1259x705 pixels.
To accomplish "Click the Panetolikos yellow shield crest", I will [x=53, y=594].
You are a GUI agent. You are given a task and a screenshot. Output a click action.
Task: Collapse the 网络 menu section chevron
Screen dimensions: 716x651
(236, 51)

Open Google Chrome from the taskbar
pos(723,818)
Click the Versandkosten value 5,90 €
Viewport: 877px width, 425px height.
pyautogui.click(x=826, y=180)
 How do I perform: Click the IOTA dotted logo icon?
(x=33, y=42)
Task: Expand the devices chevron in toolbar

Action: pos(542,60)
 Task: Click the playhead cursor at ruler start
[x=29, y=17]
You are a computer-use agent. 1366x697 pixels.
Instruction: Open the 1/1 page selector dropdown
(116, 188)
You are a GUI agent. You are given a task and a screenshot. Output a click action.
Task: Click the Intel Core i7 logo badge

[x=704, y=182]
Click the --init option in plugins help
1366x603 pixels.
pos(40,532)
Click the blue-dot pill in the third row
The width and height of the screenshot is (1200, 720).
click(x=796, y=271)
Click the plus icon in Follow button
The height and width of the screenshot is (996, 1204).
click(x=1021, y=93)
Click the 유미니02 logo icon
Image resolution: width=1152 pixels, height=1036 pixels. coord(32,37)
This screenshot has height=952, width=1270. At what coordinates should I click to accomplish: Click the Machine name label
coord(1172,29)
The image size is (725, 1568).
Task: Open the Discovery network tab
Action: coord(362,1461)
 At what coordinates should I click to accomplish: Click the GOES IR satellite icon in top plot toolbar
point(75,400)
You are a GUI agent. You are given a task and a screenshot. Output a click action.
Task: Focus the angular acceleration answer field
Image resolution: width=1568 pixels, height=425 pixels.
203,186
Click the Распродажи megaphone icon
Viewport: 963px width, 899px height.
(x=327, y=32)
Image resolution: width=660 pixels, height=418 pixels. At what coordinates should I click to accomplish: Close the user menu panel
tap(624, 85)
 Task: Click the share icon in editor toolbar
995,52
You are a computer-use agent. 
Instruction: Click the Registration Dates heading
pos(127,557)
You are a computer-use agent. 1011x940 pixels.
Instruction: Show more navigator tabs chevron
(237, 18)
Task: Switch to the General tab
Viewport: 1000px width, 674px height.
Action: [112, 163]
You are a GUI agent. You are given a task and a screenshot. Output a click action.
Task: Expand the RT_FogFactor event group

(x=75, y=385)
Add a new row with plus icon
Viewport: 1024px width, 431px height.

————

**To do:**
Please write out, exactly as they appear above, only the lines in the stretch from the line with "At what coordinates should I click to accomplish: Click the GOES" through the line with "Task: Focus the".

**Written response:**
 At what coordinates should I click to accomplish: Click the GOES IR satellite icon in top plot toolbar
point(75,400)
You are a GUI agent. You are given a task and a screenshot. Output a click action.
Task: Focus the angular acceleration answer field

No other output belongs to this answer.